A proposal typically is a tool designed to persuade a customer to purchase a product, or to receive funding and backing for a new project or program. Used in a majority of industries from corporate America to academia, proposals come in many forms. There are informal and formal proposals, as well as solicited and unsolicited proposals. No matter what type, a proposal usually is meant to inform the reader of a problem or need, offer a solution, and give a broad overview of how the proposed solution will work and how much it will cost.
Informal proposals can be quite brief and be used as a follow-up to a business or staff meeting. They usually reiterate what was learned or uncovered in the meeting and list an overview of pricing or a detailed outline of the solution. Formal proposals typically have cover letters, research and numbers or charts, outlined details of all the major phases, schedules, organizational duties, and a cost breakdown of all components. They also typically have a description of the proposing company's or person’s services, a resume, list of past projects, and anything else that would prove qualifications.
A solicited proposal usually is a response to a request for proposal (RFP). Whether it is a company that needs a service or a department that is adding a new program, these types of requests typically are quite common and require a written document to place a bid or submit an idea for a project. They usually respond to the identified problem or requested client specifications with pricing information, a specific description of the solution, an outlined plan of how it will be accomplished, and what makes it the best solution. These types of proposals generally must be competitive, as there can be many submissions offering different solutions.
Unsolicited proposals typically are used to gain potential customer interest by outlining a company’s service or product. Also, they can be used as a form of introduction, or as a way to get in front of the prospective customer. They typically are without many details, as they often are completed with little knowledge of the specific needs or problems of the customer.

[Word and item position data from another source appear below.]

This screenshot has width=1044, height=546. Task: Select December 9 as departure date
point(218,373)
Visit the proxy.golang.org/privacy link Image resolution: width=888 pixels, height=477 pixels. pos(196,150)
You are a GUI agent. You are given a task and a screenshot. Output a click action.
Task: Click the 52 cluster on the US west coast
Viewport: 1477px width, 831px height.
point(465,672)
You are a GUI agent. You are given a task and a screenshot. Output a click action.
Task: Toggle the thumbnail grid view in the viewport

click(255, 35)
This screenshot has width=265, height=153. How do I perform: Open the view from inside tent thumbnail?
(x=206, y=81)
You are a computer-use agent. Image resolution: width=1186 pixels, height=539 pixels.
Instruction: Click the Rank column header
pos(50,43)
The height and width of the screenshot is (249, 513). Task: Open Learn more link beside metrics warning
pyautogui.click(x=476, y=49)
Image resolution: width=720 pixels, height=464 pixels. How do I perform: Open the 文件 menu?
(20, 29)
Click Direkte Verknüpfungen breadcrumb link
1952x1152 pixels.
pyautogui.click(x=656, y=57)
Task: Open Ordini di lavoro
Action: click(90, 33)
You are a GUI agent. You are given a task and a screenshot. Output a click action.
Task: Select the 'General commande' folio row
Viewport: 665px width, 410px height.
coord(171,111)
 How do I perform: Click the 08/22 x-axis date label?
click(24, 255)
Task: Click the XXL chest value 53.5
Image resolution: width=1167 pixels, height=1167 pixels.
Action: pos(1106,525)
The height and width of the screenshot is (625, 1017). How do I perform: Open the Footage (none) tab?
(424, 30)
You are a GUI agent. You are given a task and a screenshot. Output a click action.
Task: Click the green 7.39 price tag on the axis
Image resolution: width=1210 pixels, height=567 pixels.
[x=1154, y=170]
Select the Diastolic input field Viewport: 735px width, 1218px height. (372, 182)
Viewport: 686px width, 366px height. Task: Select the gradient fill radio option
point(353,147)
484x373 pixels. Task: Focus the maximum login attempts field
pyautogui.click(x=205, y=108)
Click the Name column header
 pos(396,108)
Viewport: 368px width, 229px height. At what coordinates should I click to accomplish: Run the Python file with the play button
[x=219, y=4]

Writing a proposal usually is a key step in most business processes. It typically follows a common format with an introduction outlining the problem, a body section detailing the solution, and a conclusion emphasizing the benefits and next steps. The more formal types typically have cover letters, and divide the middle sections into statement of work sections, complete detailed budgets, workflow, and schedules, as well as research with cost analysis, methodology, and evaluation processes.